Task goal: Which lines of the data contain the string "This"? Copy every one.

Raw data:
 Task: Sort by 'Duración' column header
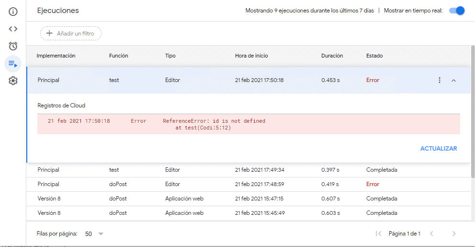tap(332, 56)
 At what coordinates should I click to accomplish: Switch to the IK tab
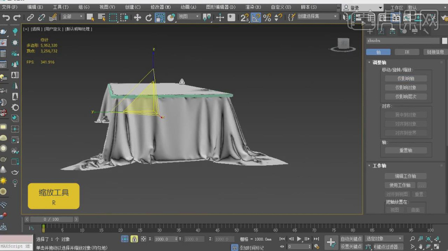pos(406,52)
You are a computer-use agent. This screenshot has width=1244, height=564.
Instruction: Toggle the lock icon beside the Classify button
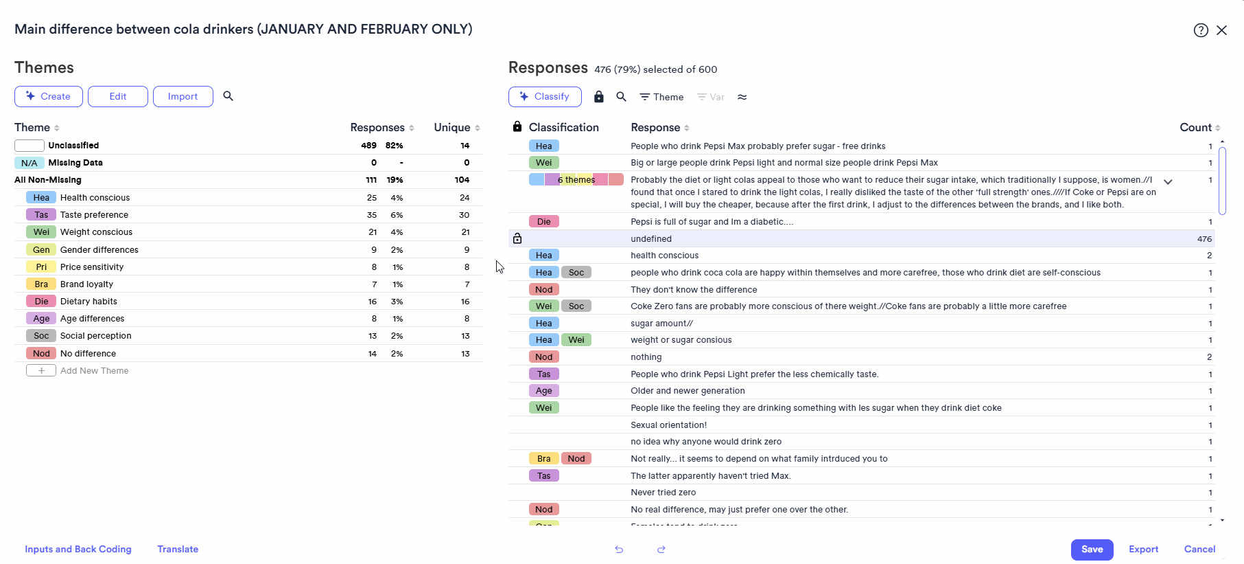tap(598, 96)
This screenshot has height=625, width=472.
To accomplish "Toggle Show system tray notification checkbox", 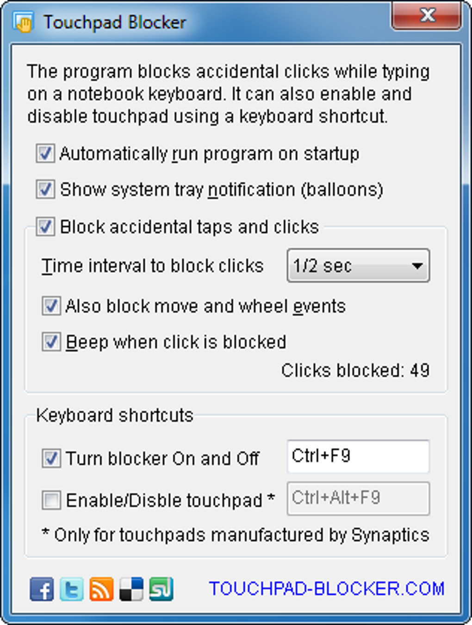I will 45,189.
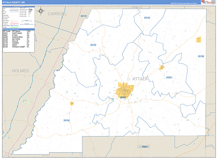Screen dimensions: 217x158
Task: Click ZIP code 39067 map label
Action: coord(169,78)
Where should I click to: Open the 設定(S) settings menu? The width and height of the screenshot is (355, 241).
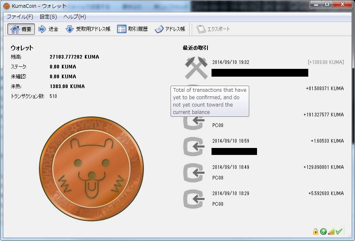click(48, 17)
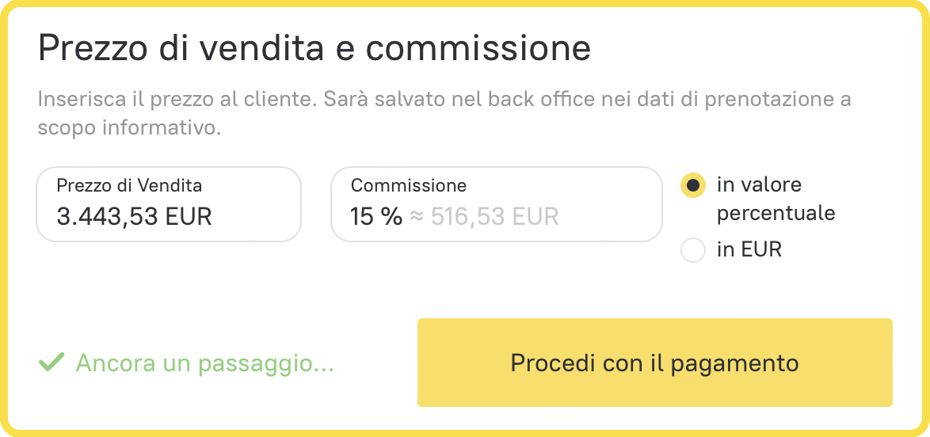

Output of the exercise:
You are a computer-use agent. This screenshot has width=1244, height=564.
This screenshot has height=625, width=472.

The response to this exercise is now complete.